Some people are so intensely allergic to peanuts that the smell from someone else’s breath can cause a reaction–sometimes a life-threatening one.
People who suffer from this and other allergies must be constantly vigilant about every substance with which they come into contact, whether through touch, inhalation, or ingestion.
The Food Allergen Labeling and Consumer Protection Act (FALCPA) requires that all packaged food sold in the U.S. must clearly note if the ingredients include any of the top eight major allergens: eggs, fish, milk, peanuts, shellfish, soybeans, tree nuts, and wheat.
Sign up to get our free newsletter in your inbox daily.
This requirement, however, doesn’t extend to cleaning or personal care products.
Proctor and Gamble (P&G) is a megalith of personal care and cleaning products; its brands include Dawn, Febreze, Ivory, Pampers, and Tide:
“P&G has 23 brands with annual sales of $1 billion to more than $10 billion, and 14 with sales of $500 million to $1 billion — many of those with billion-dollar potential.”
(sniff, sniff) What’s that smell?
None of their products have any nut oils listed, however, most of them include a very vague “fragrance”. If you go to the corporate website’s Product Safety section, there is a listing of all the chemicals used as fragrances in P&G’s products. There are twenty pages of them.
Take a look, just for fun; you may be as amazed as we were on the number of letters in some of these chemical names–like German or Russian (what is isohexenyl cyclohexenyl carboxaldehyde?)
In among the fragrance list are actual natural substances like jasmine, lavender, lime oil, coconut oil, and peanut oil. Hey, wait a minute–coconut and peanut oil?! Yep, and a host of tree oils, too, such as oak, pine, balsam, and cedarwood.
Since these are not foodstuffs, allergens are not required to be specified on the label. (Can you imagine how big a label would have to be to list the fragrances for each item? You’d need a brochure to go with each one.)
So if someone with an allergy to peanuts, let’s say, washed the dishes with Dawn dish detergent, s/he could experience a reaction, not even knowing from whence it came.

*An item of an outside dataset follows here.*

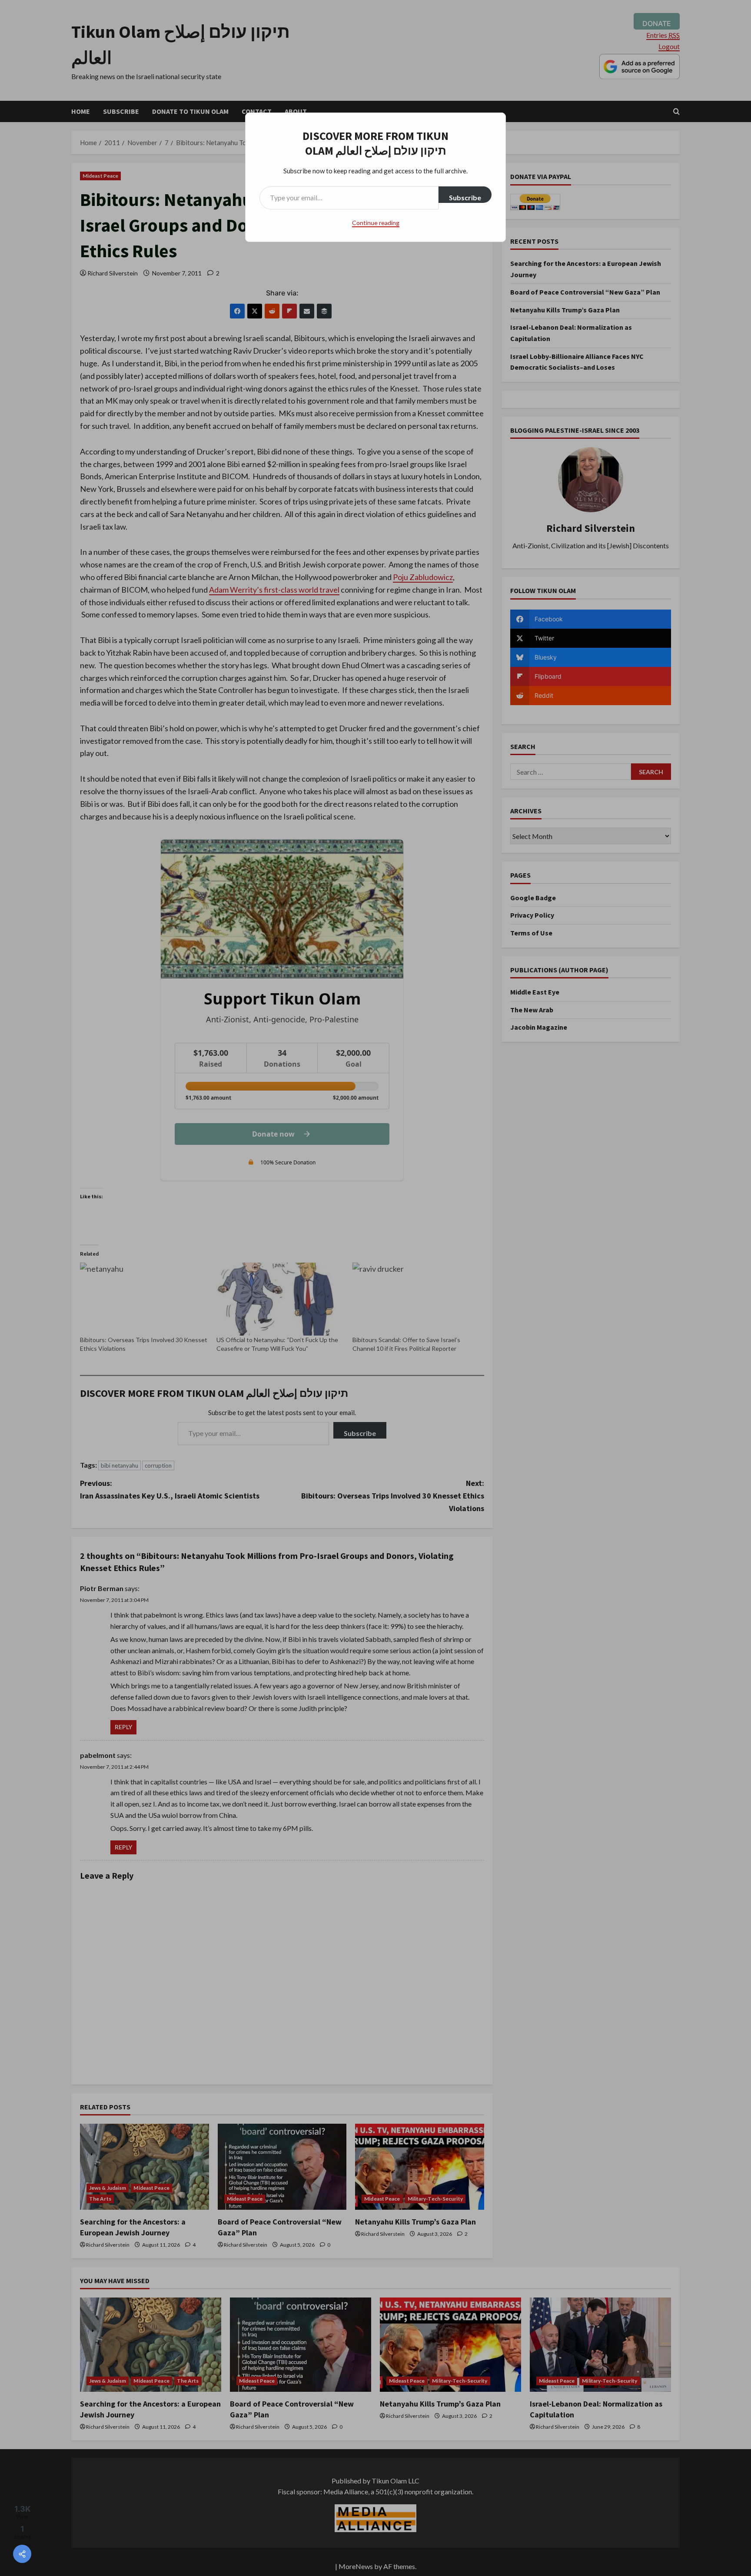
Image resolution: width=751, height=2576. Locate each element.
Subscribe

A child with an allergy to coconut could be sleeping on sheets washed with a detergent that contains it. We know that regular exposure to an allergen causes general chronic inflammation in the body and directly invokes brain cell death. Just because it is not eaten doesn’t mean it doesn’t pose a threat.
There is controversy over whether peanut oil is safe for people with peanut allergies; some say that if it is highly refined, it’s generally safe. Two issues with this point: can you trust for any product that the oil is “highly refined”, thereby alleviating the risk of allergen exposure? Is it worth the risk?
Now the fun begins.
When asked about these sneaky fragrance compounds, P&G’s customer service reps give either evasive or contradictory answers. For example:
- When Ivory soap was contacted, the rep said that she didn’t have ingredient information. She suggested checking online. When the customer calling said the information isn’t online, the rep said she had no way to obtain it.
- A Dawn dishwashing liquid rep said that there is peanut oil in this line of products.
- A P&G rep said that peanut oil is in at least some of the Swiffer products.
- No information is available about the details for fragrance in Pampers wipes.
The blogger who asked about Dawn dishwashing liquid was told in a subsequent telephone call a week later, in no uncertain terms:
“We appreciate your contacting us with your comments about peanut oil in our Dawn products and understand your concerns. We’ve looked into your question further and have received confirmation that none of our Dawn dishwashing liquids contain peanut oil. We require that all perfumes and fragrances in our products are free of peanut oil or any of its derivatives. Also, P&G requires our labels on the packaging indicate if the product contains nut oils. We are working as quickly as possible to correct the information on our websites.”
So which is it? This was not a singular instance of one person and one product. It is an example of the experience across the P&G board.
P&G is sneaky.
It puts plastic in toothpaste and calls it a colorant. It is neither forthcoming nor transparent in its products’ ingredients. The solution is simple, really. Opt for other brands.
Even if you are not allergic to a particular substance, a great many people have a sensitivity to fragrance, probably because eighty to ninety percent of the chemicals used in fragrances are synthetic. People with asthma and allergies are especially at risk.
Check labels carefully; if something is ambiguous, we’ve found that you personally will have to investigate–you cannot leave it to the manufacturer for full disclosure.
Use unscented natural products that clearly list every ingredient on the label. An artificial fragrance doesn’t make a product work better–it’s just the smell. If something is clean, it will smell clean.
If someone in your home is allergic to coconut or peanut oil, for instance, and you unwittingly use a product containing it, are the consequences worth a particular smell?
If you like a fragrance in your laundry or dish detergent, add your own essential oil; it will smell better, you have absolute control over what is in the product, and you can more easily avoid irritants and allergens.
Breathe easy. P&G isn’t the only company that can make soap.